» Data for the task:
------

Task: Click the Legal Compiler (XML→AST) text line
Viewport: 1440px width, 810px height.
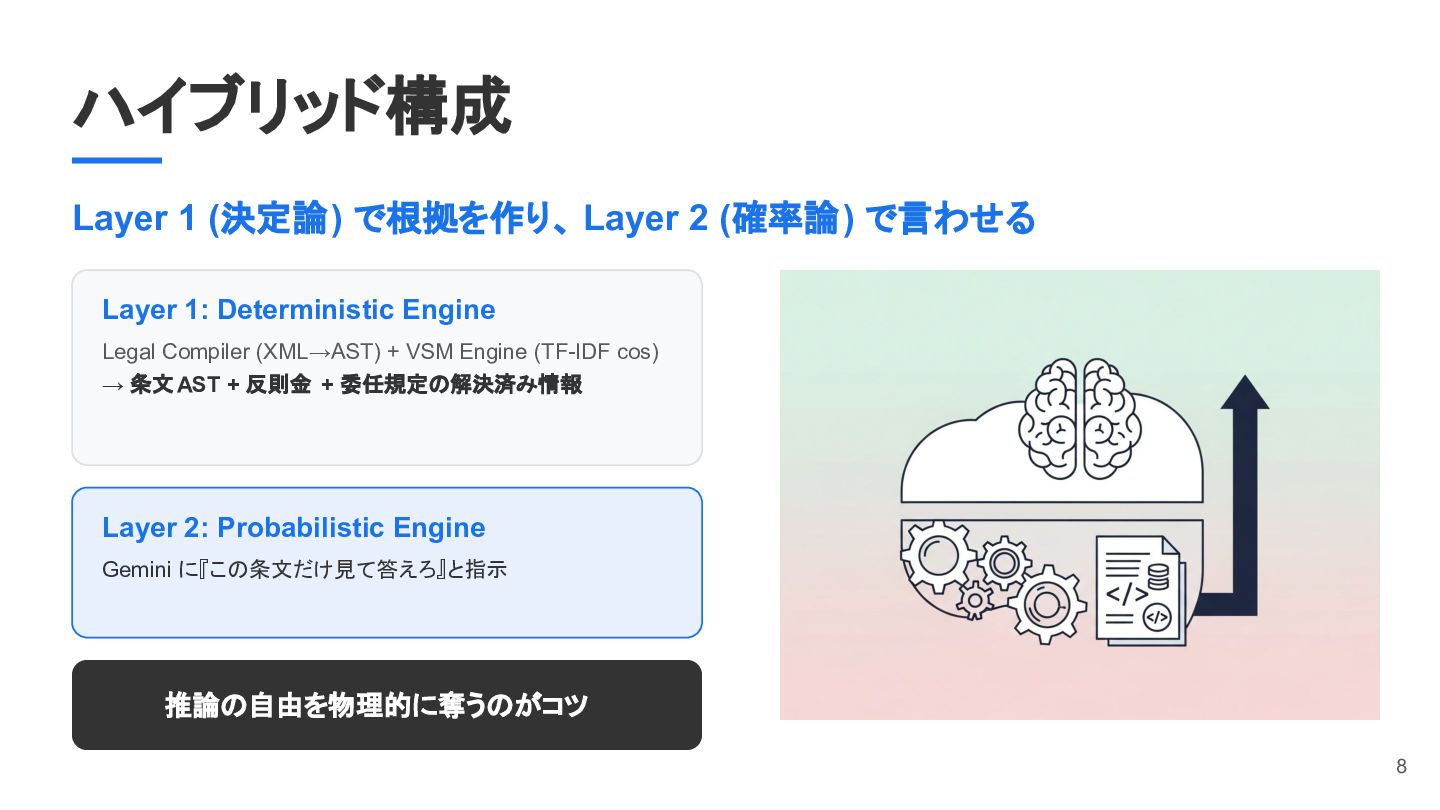Action: point(380,352)
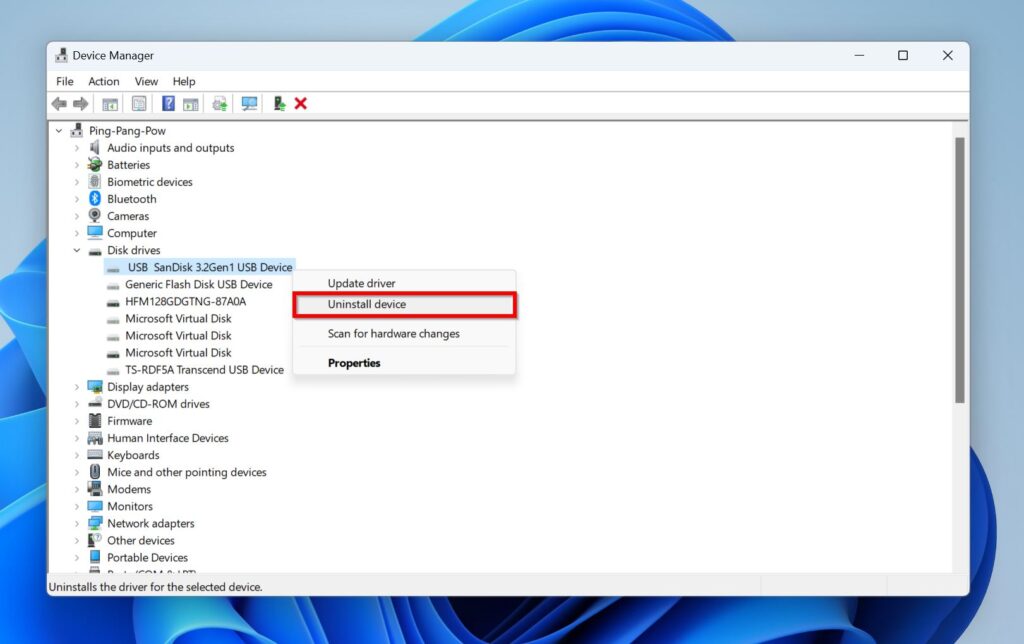Select Update driver in context menu
Screen dimensions: 1024x644
361,284
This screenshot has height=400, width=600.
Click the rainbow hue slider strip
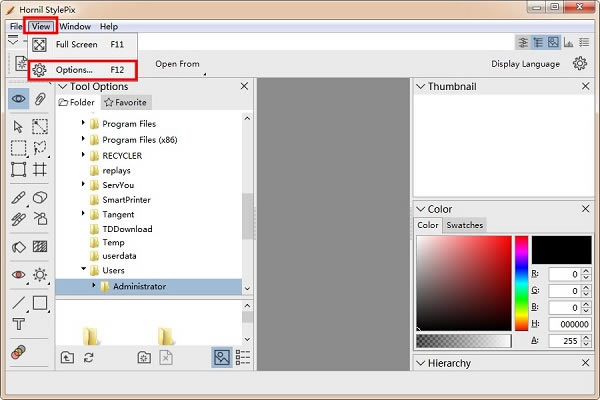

------

» Assignment: Please copy every line in the entries where "Click" appears.

» Response to the task:
Task: Click the Legal Compiler (XML→AST) text line
Click the rainbow hue slider strip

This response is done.